What to do: Quote the listing below from the line with "Viewport: 1200px width, 859px height." up to and including the line with "point(1253,666)", exactly as it appears.

(Dataset records)
— Start —

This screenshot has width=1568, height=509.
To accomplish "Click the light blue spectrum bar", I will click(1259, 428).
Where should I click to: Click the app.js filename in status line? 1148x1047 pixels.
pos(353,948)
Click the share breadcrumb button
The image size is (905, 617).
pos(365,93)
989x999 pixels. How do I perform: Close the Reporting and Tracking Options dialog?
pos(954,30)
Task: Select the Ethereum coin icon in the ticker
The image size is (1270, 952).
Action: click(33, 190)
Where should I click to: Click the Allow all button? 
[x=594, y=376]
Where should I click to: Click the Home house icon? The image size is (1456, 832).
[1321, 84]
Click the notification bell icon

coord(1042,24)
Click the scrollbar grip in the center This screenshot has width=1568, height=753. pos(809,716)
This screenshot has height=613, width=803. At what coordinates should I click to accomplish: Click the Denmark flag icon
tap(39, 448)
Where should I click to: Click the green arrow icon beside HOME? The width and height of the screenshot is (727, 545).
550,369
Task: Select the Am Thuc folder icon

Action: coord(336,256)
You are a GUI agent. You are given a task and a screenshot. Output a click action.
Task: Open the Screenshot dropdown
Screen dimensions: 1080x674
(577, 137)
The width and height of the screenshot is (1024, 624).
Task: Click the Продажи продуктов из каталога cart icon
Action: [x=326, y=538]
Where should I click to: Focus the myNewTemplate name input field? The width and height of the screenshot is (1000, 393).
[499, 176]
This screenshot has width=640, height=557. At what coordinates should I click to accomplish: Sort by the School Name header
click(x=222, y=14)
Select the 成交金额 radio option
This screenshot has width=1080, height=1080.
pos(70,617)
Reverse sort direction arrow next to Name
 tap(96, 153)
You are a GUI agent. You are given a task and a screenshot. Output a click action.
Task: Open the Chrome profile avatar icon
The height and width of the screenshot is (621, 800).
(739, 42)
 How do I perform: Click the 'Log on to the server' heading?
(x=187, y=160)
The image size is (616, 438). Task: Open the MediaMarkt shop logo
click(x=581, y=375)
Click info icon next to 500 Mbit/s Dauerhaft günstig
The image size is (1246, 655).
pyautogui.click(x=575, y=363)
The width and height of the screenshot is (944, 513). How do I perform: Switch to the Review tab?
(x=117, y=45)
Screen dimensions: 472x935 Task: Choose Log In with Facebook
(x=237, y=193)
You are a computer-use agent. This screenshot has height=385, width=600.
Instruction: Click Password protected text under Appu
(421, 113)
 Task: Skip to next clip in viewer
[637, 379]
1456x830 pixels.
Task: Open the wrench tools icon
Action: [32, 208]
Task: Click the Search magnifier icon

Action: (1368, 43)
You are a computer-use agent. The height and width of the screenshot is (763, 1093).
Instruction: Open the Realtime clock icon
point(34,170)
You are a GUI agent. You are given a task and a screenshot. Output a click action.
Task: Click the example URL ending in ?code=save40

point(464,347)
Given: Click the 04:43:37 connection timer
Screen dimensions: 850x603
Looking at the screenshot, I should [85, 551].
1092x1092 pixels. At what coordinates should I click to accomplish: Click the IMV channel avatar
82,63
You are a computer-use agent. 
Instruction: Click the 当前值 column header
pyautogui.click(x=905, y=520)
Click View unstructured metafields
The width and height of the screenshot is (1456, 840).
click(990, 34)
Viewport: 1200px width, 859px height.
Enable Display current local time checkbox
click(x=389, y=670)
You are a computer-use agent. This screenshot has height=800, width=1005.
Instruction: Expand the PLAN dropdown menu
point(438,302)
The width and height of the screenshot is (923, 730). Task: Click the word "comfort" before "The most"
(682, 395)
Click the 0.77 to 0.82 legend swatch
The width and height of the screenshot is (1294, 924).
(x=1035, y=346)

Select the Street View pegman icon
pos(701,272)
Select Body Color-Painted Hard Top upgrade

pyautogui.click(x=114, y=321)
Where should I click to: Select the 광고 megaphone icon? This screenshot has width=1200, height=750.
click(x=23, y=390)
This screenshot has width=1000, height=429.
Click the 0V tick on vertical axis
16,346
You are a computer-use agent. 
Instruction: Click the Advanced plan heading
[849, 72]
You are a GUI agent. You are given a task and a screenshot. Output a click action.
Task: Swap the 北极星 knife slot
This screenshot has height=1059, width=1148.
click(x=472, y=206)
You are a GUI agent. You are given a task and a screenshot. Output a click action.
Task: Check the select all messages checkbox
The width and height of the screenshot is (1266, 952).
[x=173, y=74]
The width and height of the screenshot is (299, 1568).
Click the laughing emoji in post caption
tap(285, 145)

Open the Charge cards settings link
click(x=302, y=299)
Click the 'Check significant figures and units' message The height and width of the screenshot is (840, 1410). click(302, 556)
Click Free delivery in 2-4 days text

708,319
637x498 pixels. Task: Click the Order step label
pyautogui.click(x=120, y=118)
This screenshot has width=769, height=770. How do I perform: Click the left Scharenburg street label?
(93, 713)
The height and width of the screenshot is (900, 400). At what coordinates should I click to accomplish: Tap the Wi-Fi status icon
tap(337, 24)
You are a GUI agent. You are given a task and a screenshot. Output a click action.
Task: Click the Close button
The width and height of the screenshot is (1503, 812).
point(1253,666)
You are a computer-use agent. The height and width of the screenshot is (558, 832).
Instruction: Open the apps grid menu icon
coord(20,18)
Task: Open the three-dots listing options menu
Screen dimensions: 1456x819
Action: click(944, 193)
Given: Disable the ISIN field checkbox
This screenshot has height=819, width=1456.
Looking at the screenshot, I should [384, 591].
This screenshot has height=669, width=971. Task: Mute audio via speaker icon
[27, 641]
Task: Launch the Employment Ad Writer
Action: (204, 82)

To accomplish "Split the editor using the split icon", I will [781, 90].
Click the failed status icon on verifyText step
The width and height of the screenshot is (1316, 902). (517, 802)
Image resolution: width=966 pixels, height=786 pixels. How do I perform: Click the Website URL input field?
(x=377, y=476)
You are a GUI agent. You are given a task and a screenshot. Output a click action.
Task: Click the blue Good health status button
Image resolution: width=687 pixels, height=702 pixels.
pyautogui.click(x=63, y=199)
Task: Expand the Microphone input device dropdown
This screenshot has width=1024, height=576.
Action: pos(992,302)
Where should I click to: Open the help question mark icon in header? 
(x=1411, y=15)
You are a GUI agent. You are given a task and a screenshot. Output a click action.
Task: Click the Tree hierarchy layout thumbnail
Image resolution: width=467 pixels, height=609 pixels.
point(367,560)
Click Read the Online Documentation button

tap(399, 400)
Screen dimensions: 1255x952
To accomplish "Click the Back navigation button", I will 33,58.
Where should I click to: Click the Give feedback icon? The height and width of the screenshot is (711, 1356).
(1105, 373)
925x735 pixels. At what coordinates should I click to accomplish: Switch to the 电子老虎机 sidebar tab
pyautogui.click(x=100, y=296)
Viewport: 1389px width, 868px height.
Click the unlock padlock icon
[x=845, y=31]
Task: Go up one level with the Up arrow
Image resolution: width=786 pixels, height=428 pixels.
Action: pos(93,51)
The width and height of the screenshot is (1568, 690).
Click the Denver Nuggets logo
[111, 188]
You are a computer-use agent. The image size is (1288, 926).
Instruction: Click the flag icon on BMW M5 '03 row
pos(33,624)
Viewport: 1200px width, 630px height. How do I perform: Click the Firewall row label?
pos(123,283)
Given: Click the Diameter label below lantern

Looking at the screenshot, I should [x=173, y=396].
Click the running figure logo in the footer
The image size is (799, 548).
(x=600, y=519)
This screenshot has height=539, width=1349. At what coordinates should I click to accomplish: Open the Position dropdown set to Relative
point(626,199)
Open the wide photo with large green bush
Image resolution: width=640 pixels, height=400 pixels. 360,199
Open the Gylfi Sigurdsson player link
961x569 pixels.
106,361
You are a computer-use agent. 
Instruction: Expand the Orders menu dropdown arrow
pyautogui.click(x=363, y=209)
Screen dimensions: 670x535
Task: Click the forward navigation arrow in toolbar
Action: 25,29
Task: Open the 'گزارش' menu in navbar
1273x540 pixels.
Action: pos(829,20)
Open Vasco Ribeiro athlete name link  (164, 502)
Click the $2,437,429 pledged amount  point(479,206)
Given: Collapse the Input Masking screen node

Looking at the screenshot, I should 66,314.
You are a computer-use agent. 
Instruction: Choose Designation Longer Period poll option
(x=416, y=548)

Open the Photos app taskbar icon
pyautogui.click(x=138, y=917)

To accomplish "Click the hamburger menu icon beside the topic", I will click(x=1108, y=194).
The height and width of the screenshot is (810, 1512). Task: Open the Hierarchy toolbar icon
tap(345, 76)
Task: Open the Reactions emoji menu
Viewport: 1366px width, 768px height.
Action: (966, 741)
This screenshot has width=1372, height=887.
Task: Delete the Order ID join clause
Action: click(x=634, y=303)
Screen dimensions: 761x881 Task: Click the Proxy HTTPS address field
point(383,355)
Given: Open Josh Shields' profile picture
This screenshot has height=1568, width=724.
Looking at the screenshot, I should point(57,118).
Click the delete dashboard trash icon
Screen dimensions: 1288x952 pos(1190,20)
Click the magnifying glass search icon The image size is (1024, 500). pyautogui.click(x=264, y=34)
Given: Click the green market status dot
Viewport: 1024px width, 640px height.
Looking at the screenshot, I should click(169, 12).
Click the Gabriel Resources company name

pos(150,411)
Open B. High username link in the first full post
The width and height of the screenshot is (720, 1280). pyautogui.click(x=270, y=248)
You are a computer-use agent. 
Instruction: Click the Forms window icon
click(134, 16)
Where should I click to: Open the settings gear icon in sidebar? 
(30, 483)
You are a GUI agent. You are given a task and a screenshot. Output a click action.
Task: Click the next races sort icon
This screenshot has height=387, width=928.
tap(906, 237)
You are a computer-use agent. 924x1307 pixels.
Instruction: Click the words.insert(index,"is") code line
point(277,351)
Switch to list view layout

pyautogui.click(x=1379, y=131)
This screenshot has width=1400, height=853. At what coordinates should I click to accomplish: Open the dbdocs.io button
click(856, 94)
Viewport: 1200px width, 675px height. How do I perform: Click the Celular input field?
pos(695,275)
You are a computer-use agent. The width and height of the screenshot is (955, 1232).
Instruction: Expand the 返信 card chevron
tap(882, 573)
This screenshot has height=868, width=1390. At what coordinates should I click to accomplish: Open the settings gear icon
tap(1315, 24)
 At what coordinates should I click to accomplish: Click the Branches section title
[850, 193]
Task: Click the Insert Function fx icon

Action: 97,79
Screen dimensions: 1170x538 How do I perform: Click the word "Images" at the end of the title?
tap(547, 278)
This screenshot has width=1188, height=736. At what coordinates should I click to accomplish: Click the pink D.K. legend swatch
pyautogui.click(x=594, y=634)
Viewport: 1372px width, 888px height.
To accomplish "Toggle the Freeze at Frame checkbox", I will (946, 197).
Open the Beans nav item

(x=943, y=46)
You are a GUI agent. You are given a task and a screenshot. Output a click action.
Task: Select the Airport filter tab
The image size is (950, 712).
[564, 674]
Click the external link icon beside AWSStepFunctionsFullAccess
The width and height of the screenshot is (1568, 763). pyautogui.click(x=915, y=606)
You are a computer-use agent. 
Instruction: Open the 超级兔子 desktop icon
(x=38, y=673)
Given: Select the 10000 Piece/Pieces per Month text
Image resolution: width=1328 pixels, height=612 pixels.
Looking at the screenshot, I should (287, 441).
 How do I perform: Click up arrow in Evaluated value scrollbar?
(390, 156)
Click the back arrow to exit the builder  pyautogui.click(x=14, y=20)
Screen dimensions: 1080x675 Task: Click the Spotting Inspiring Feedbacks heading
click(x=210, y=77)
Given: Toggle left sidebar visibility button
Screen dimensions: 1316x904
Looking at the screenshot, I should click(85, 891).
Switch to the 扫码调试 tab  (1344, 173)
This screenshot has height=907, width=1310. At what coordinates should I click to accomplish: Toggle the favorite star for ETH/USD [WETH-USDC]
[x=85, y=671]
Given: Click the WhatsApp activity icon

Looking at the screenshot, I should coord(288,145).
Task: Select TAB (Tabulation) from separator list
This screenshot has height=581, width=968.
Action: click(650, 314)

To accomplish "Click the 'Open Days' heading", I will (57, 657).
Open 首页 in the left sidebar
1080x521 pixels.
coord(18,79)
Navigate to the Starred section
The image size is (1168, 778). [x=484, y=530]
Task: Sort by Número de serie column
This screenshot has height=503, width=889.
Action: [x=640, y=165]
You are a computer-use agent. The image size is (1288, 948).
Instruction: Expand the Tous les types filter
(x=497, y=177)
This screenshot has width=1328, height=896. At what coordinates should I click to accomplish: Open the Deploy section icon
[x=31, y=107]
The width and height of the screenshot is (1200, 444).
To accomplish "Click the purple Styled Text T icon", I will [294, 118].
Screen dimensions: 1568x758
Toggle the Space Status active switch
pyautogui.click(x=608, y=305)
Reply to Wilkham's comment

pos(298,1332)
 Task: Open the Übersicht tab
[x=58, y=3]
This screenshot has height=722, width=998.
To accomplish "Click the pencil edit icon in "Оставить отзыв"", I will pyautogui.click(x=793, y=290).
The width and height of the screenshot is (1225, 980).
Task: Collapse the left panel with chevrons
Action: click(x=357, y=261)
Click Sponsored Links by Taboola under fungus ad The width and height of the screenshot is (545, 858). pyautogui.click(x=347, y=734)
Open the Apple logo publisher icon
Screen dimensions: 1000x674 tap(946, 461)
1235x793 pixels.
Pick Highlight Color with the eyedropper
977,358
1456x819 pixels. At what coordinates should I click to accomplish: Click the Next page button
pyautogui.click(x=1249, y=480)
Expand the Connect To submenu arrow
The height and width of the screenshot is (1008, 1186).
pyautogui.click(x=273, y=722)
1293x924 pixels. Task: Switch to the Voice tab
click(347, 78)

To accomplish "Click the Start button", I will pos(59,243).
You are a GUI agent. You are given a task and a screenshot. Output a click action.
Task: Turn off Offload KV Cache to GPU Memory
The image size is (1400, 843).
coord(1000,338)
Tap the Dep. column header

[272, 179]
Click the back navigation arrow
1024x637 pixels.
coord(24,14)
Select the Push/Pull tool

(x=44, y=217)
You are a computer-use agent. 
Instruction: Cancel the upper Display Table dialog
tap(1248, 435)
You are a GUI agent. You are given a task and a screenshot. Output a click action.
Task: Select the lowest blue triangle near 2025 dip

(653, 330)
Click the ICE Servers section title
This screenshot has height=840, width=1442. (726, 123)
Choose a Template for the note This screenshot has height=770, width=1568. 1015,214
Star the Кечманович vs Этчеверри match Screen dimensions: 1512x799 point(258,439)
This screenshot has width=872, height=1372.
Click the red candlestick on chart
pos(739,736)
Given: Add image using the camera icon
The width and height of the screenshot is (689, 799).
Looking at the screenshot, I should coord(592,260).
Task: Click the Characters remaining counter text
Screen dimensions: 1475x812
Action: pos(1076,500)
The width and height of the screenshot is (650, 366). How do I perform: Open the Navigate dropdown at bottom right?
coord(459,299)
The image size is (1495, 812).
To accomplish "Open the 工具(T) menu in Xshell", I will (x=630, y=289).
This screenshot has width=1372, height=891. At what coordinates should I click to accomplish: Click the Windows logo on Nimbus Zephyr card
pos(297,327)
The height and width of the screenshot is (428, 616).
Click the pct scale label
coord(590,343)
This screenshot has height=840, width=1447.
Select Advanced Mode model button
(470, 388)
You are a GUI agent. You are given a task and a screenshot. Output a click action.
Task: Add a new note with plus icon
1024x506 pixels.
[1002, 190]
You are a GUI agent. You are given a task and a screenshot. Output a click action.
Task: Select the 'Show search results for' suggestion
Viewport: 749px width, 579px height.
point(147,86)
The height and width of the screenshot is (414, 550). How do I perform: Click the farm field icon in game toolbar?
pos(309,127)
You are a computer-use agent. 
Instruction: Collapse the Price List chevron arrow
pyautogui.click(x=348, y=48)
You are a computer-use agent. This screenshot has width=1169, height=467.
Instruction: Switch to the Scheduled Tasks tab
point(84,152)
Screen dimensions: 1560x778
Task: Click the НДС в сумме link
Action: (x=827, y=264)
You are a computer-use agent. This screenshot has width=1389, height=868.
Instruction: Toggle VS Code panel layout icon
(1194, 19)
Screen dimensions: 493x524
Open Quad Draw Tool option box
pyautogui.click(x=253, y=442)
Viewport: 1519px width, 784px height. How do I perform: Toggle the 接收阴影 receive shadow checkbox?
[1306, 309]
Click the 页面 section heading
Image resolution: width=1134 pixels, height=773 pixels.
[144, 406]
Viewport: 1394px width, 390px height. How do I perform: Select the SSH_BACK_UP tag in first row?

— End —

Correct result:
Viewport: 1200px width, 859px height.
Enable Display current local time checkbox
click(x=389, y=670)
You are a computer-use agent. This screenshot has height=800, width=1005.
Instruction: Expand the PLAN dropdown menu
point(438,302)
The width and height of the screenshot is (923, 730). Task: Click the word "comfort" before "The most"
(682, 395)
Click the 0.77 to 0.82 legend swatch
The width and height of the screenshot is (1294, 924).
(x=1035, y=346)

Select the Street View pegman icon
pos(701,272)
Select Body Color-Painted Hard Top upgrade

pyautogui.click(x=114, y=321)
Where should I click to: Select the 광고 megaphone icon? This screenshot has width=1200, height=750.
click(x=23, y=390)
This screenshot has width=1000, height=429.
Click the 0V tick on vertical axis
16,346
You are a computer-use agent. 
Instruction: Click the Advanced plan heading
[849, 72]
You are a GUI agent. You are given a task and a screenshot. Output a click action.
Task: Swap the 北极星 knife slot
This screenshot has height=1059, width=1148.
click(x=472, y=206)
You are a GUI agent. You are given a task and a screenshot. Output a click action.
Task: Check the select all messages checkbox
The width and height of the screenshot is (1266, 952).
[x=173, y=74]
The width and height of the screenshot is (299, 1568).
Click the laughing emoji in post caption
tap(285, 145)

Open the Charge cards settings link
click(x=302, y=299)
Click the 'Check significant figures and units' message The height and width of the screenshot is (840, 1410). click(302, 556)
Click Free delivery in 2-4 days text

708,319
637x498 pixels. Task: Click the Order step label
pyautogui.click(x=120, y=118)
This screenshot has width=769, height=770. How do I perform: Click the left Scharenburg street label?
(93, 713)
The height and width of the screenshot is (900, 400). At what coordinates should I click to accomplish: Tap the Wi-Fi status icon
tap(337, 24)
You are a GUI agent. You are given a task and a screenshot. Output a click action.
Task: Click the Close button
The width and height of the screenshot is (1503, 812).
point(1253,666)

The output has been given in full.